The (Sumter) ItemOctober 3, 2013 

Aircraft flying over are a constant reminder of the importance of Shaw to the people of Sumter.

TIM DOMINICK — tdominick@thestate.com Buy Photo

— For the last three days, Washington’s shutdown showdown has sent home about 350 civilian employees at Shaw Air Force Base, causing the closure of services considered nonessential to the base’s defense mission.

The 20th Fighter Wing and Third Army, along with the rest of the U.S. military, continue to operate as normal during the shutdown, and Congress ensured service members’ pay would be unaffected by the federal government shutdown. But the ongoing standoff on Capitol Hill is having its effect on Sumter all the same.

“Our overall activities are reduced,” said Lt. Earon Brown, deputy public affairs chief with the 20th Fighter Wing. “But the demand for air power remains the same.”

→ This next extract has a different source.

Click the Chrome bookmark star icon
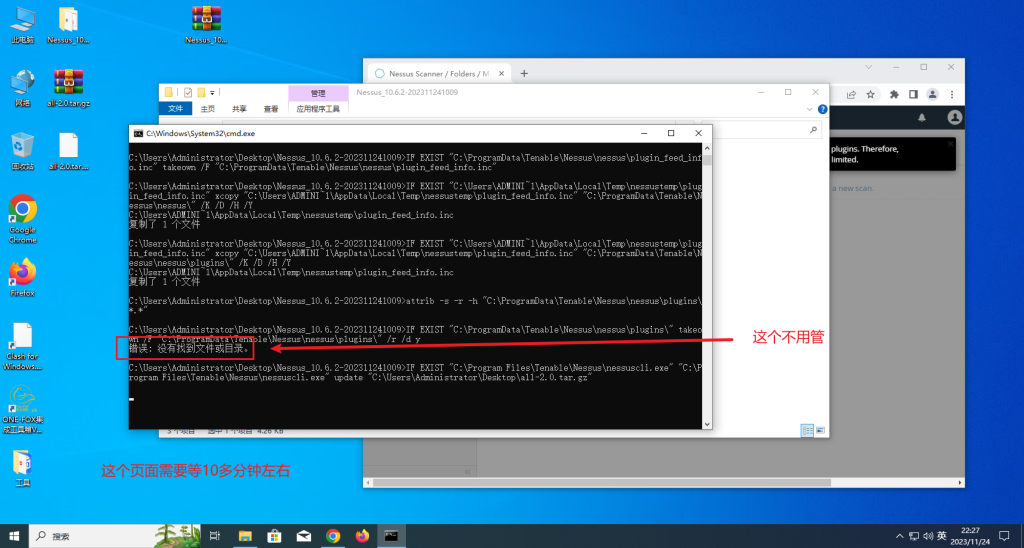1024x548 pixels. click(871, 95)
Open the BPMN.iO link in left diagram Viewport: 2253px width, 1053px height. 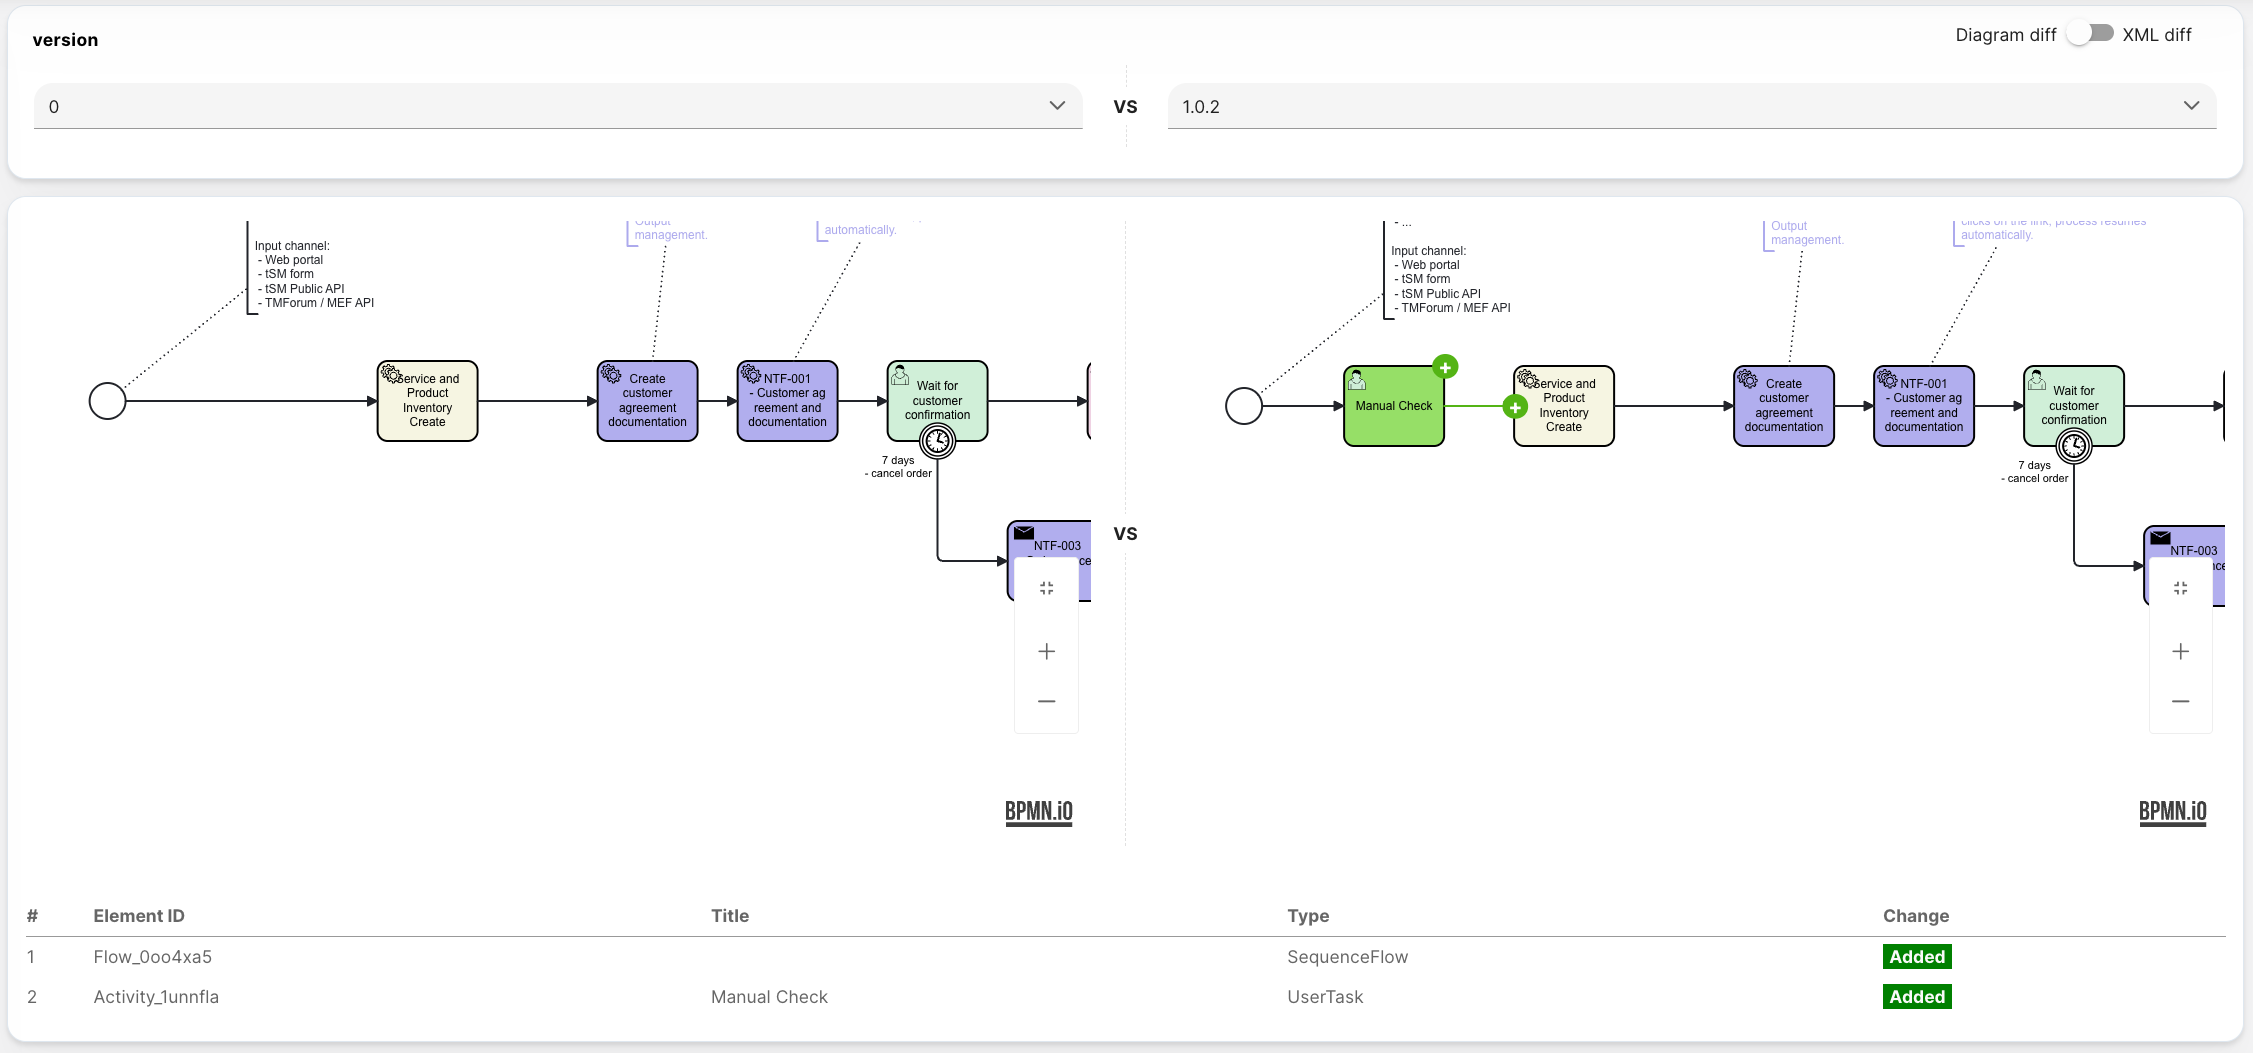(x=1038, y=811)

On the first day of the shutdown Tuesday, Col. Clay Hall, commander of the 20th Fighter Wing, posted a letter addressed to “Team Shaw” on the base’s Facebook page outlining the effects base personnel could see. The commissary is closed because of the shutdown, as are Education Center offices, and the Family Readiness Center is offering limited services because only two military personnel are on site without their civilian counterparts. Many routine service contracts are also suspended.

The customer service desk at Shaw, which issues ID cards to personnel among other items, is also closed for the duration of the shutdown, although similar services are still available at McEntire Joint National Guard Base and Fort Jackson.

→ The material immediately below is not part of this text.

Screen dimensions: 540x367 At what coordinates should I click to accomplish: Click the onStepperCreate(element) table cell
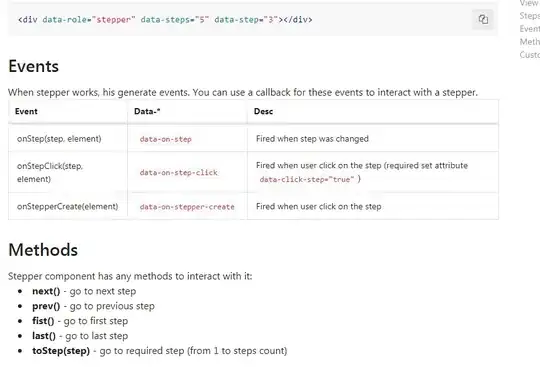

“This furlough is greatly distressing to our teammates that have already suffered furlough days earlier this summer and will affect some base services,” Hall said in the open letter.

Some other services at the base, like the Child Development Center, remain open.

“Those are paid for out of non-appropriated funds,” Brown said, meaning they don’t depend for their income on the congressional spending authorization that expired at midnight Monday.

A small number of civilians whose jobs are considered critical to Shaw’s national defense mission are “excepted” from the effects of the shutdown and continue to work. Depending on the length of the impasse, Brown said other employees currently on furlough may need to be brought back to complete critical assignments.

“Should the shutdown continue, we may need to add additional support... based on operational requirements,” he said.

While civilians were warned by their chain of command they might face furloughs prior to the shutdown, commanders found it difficult to keep up with developments in Washington.

“It’s hard to prepare ahead of time when you don’t know until 11:59 the night of (Sept.) 30th whether it’s going to shutdown,” Brown said.

One thing base personnel will continue to do throughout the shutdown is stay prepared to answer the call of duty.

“Even though it’s unfortunate our civilian teammates have been furloughed, we’re going to maintain our readiness and continue to fly,” he said.

Hall echoed that sentiment in his open letter earlier in the week.

“The mission is continuing and we must remain ready to execute,” Hall wrote. “Rest assured your leadership will ensure you and your families have what you need to safely and effectively carry on throughout the government shutdown period — however long it lasts.”